WHAT YOU NEED TO DO: Reproduce the records from the start through the line containing "click(x=22, y=329)", switching "avatar" to "profile" and leaving everything else unchanged. Leave the pictures out.

'''

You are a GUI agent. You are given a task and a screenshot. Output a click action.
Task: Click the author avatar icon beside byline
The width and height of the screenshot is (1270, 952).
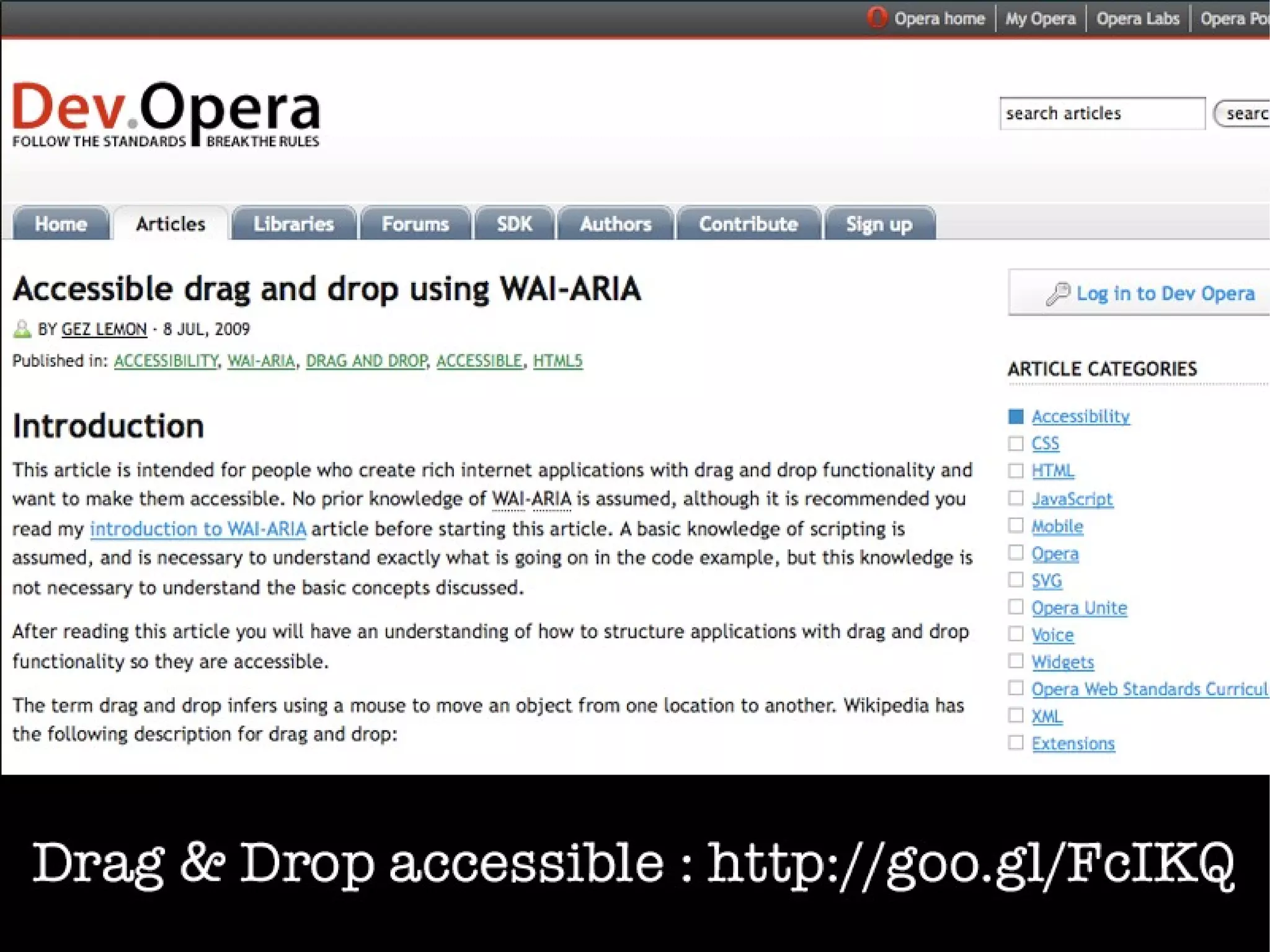click(x=22, y=329)
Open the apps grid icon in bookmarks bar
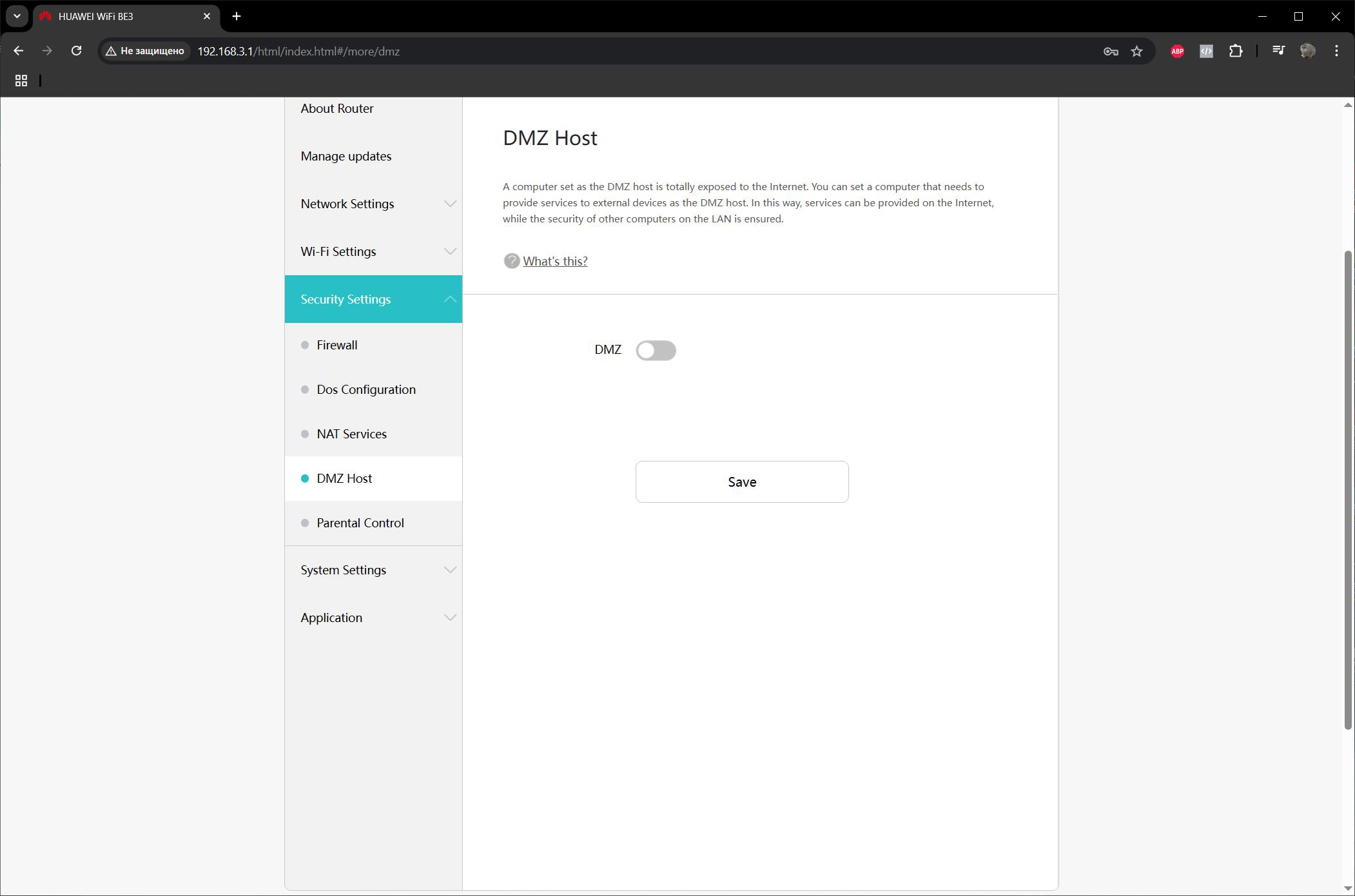The height and width of the screenshot is (896, 1355). [x=21, y=81]
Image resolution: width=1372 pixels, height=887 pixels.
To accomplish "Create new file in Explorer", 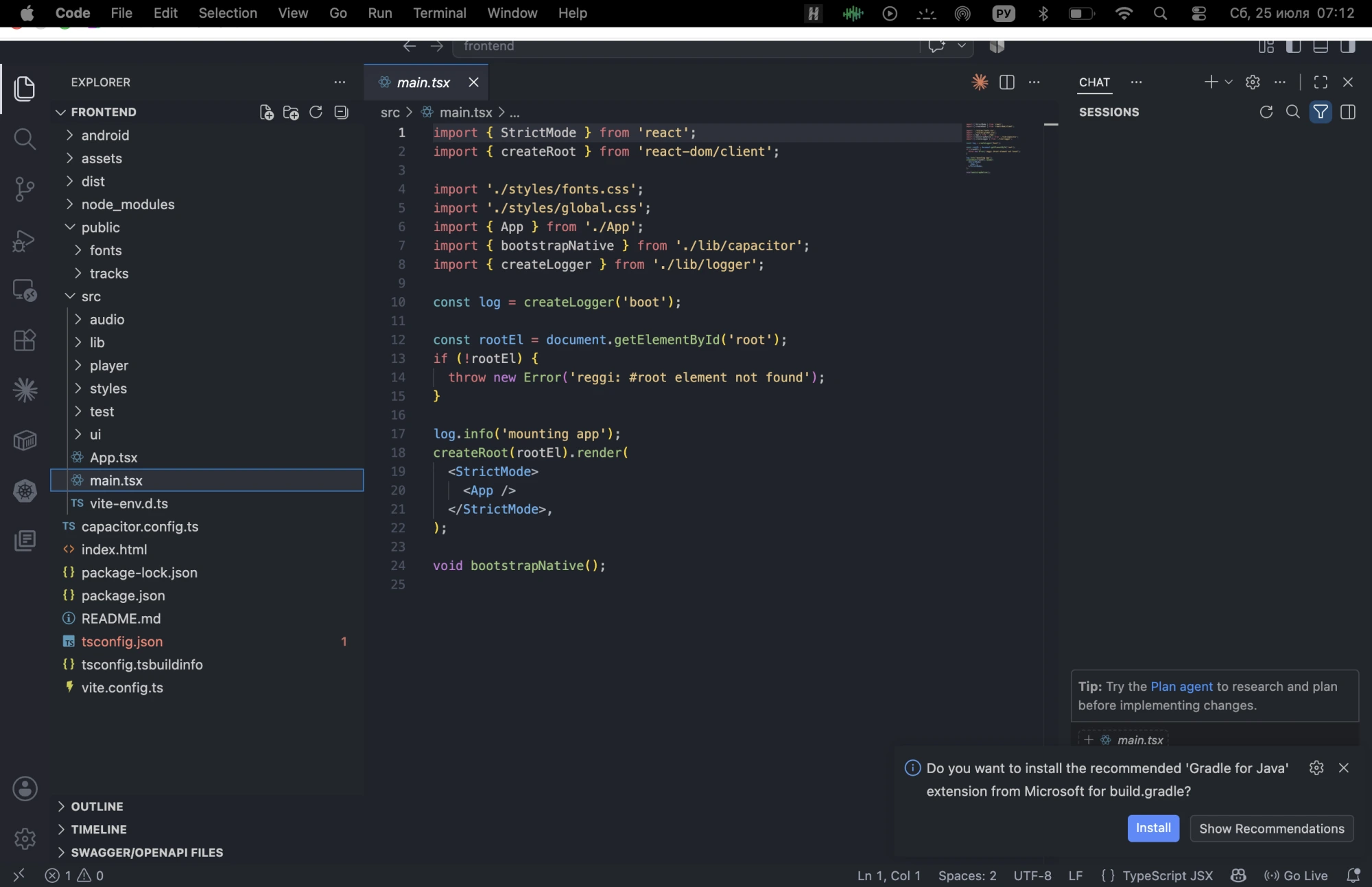I will tap(266, 113).
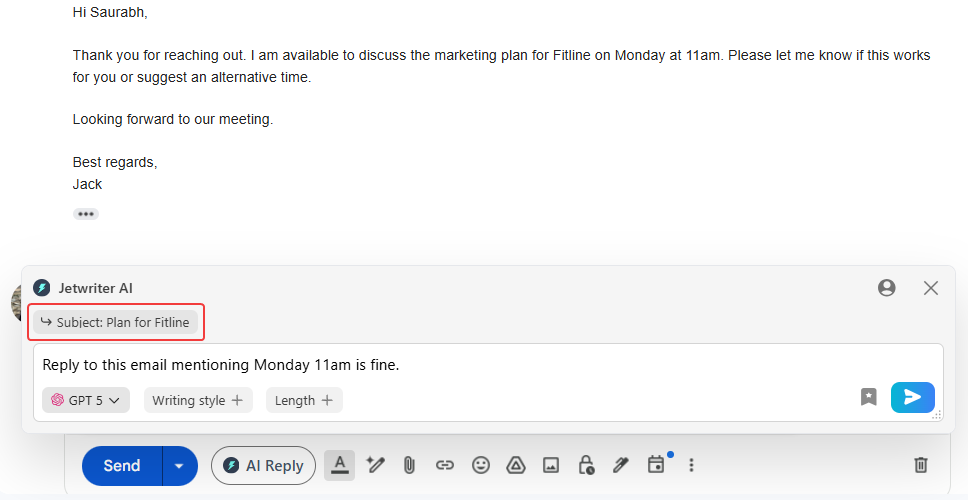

'''

REPLY TO THE EXERCISE:
You are a GUI agent. You are given a task and a screenshot. Output a click action.
Task: Click the author profile icon beside byline
The width and height of the screenshot is (1270, 952).
click(x=22, y=329)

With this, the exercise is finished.